Cleo’s Carrot Cake
Makes 1 (9-inch) layer cake
For the cake:
1 cup canola oil, plus more for greasing
2 cups all-purpose flour, plus more for pan
1 teaspoon baking powder
3/4 teaspoon baking soda
½ teaspoon kosher salt
1 teaspoon ground cinnamon
1/2 teaspoon ground nutmeg
2 cups light brown sugar
4 large eggs, room temperature
3 cups grated carrots
3/4 cup chopped pecans, plus more for garnish
For the frosting:
2 (8-ounce) packages cream cheese, room temperature
1 1/2 sticks unsalted butter, room temperature
1/3 cup confectioners' sugar
1 teaspoon vanilla extract
Equipment: 2 (9-inch-round, 2-inch-deep) cake pans; parchment paper.
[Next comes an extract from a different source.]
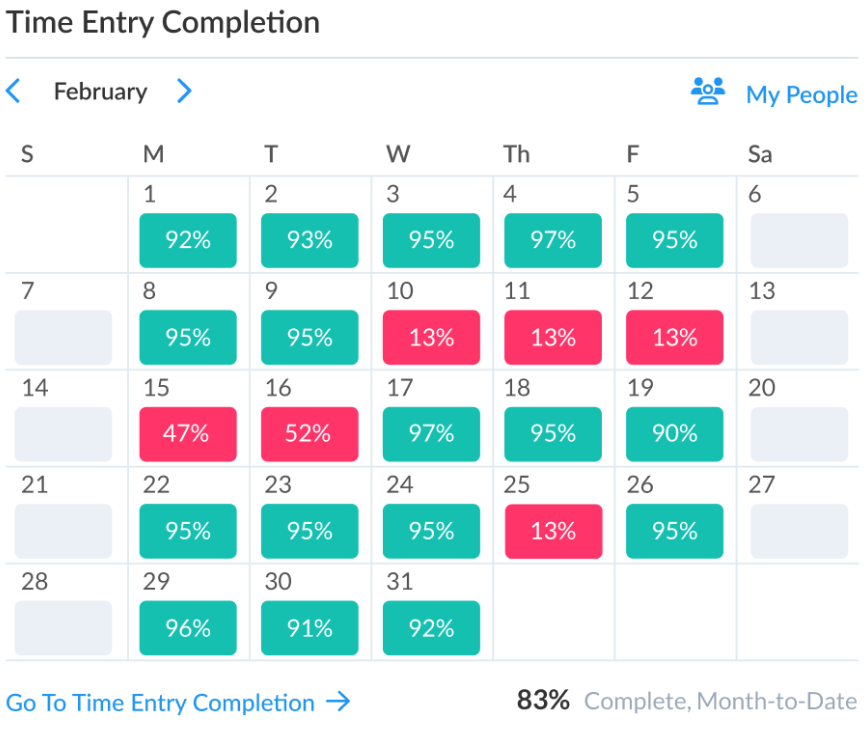The image size is (868, 735).
Task: Advance to next month with right chevron
Action: click(184, 91)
Make the cake: Preheat to 375°F. Grease and flour the bottom and sides of two 9-inch round cake pans and line the bottoms with parchment paper.
In a large bowl, whisk together the flour, baking powder, baking soda, salt, cinnamon, and nutmeg.
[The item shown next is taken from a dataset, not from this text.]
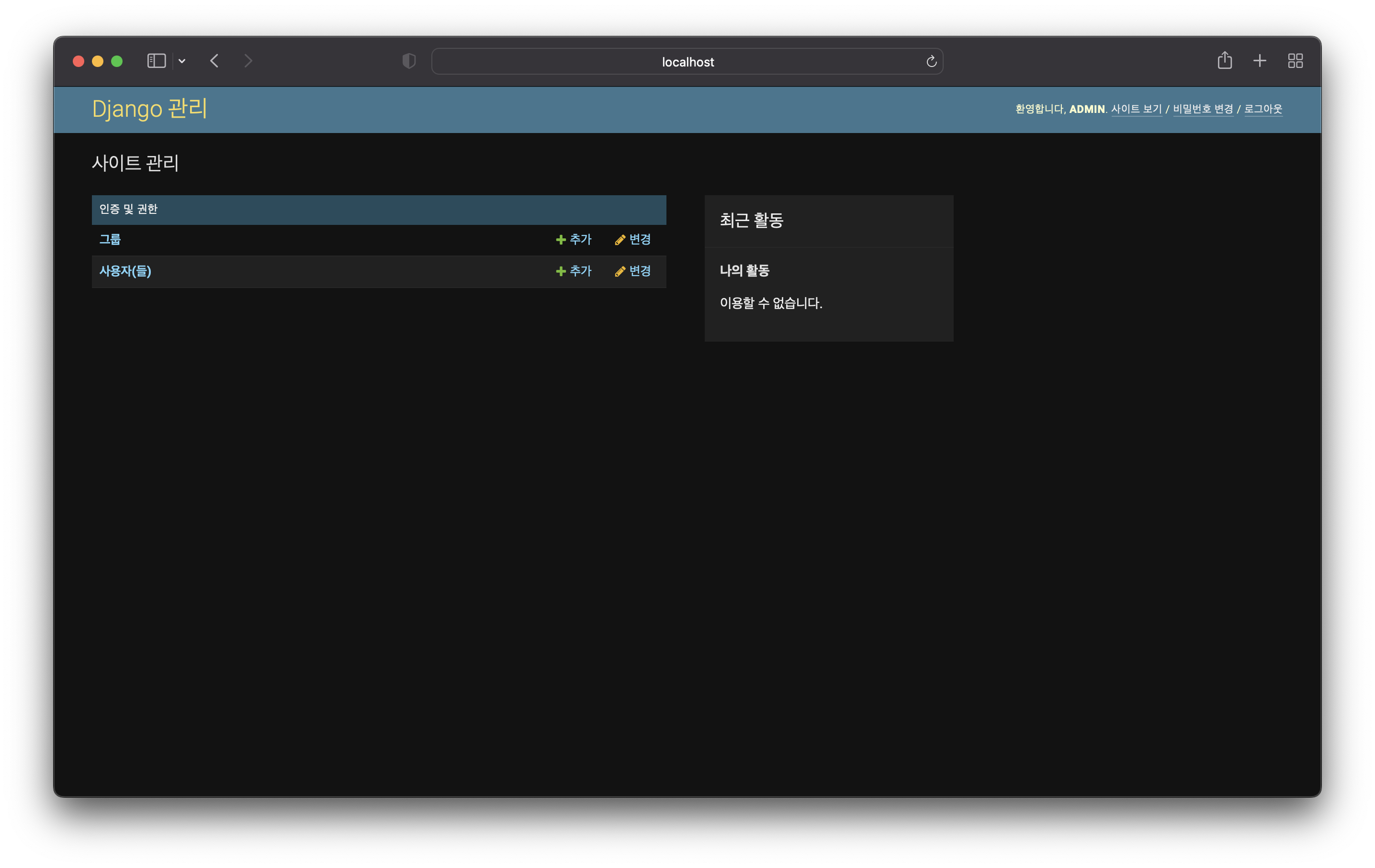The image size is (1375, 868).
Task: Open the sidebar options dropdown chevron
Action: 182,61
In the bowl of a stand mixer fitted with the paddle attachment, mix the brown sugar and oil. Add the eggs, one at a time. Add the flour mixture in 3 batches, mixing until just combined. Gently fold in the carrots and pecans.
Divide the batter between the pans and tap sides to get rid of air bubbles. Bake until top is browned and a toothpick inserted in the center of the cake emerges clean, about 35-40 minutes. Let cakes cool completely in the pan, then run a knife around the perimeter of each and turn out onto a cooking rack. Remove parchment.
Make the frosting: In the bowl of a stand mixer fitted with the paddle attachment, combine the cream cheese and butter and beat on medium until smooth. Slowly add the confectioners' sugar and vanilla extract, beat until light and fluffy, about 2 minutes.
To frost the cake: Place 1 cake layer on a large platter and cover the top with about 1/3 of the frosting. Invert the second layer on top of the frosted bottom layer so that the flat side is on top. Lightly press layers together. Spread the remaining frosting on the sides and top of the cake. Garnish with pecans. Keep at room temperature until ready to serve. DO AHEAD: Finished carrot cake can be kept covered at room temperature for 2 to 3 days.